§ **Exercise goal**:
Count the lines in the data below that contain the word "Toggle", with uppercase and lowercase letters treated as different. Reply with the number only.

* BEGIN *

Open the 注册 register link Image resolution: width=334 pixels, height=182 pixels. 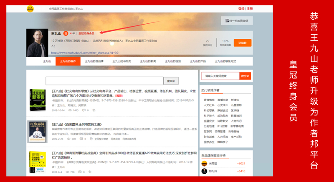click(250, 8)
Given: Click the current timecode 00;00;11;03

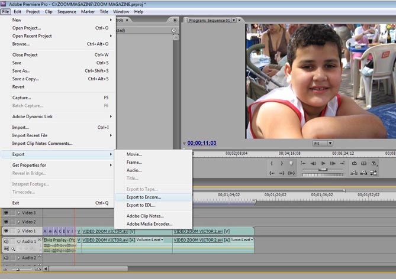Looking at the screenshot, I should point(201,143).
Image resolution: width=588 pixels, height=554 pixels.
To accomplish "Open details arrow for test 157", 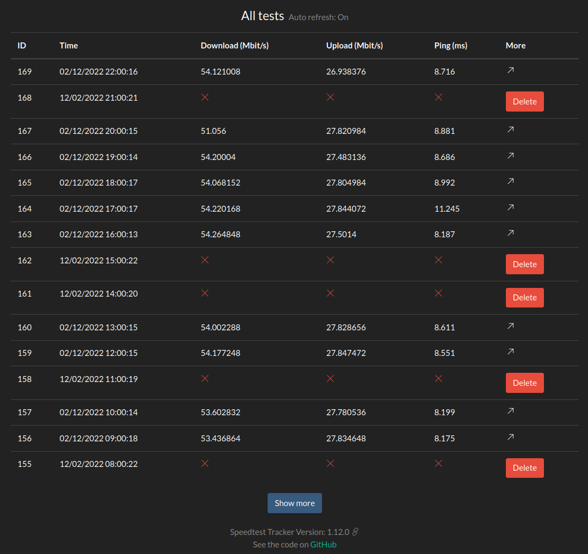I will (x=510, y=410).
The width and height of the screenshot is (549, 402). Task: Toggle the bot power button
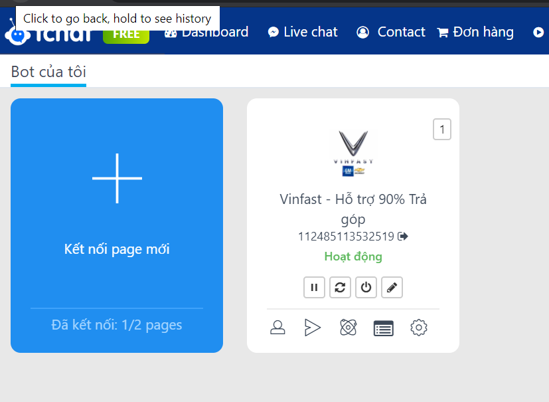[366, 288]
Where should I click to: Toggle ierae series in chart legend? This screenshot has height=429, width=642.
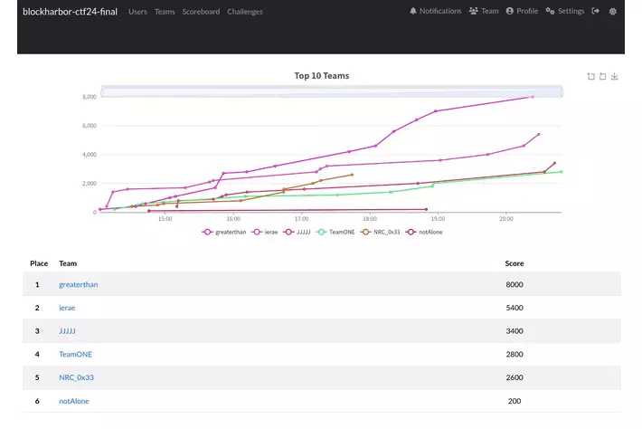pos(269,232)
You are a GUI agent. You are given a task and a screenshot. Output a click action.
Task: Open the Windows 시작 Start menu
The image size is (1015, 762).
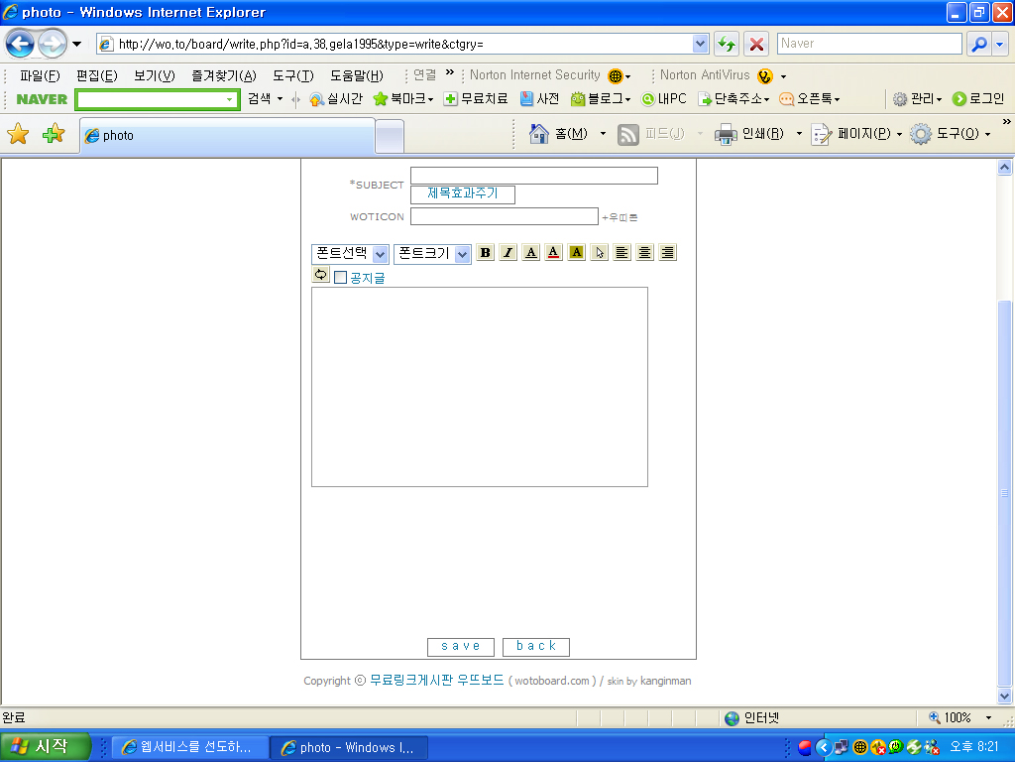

* END *

§ **Task answer**:
2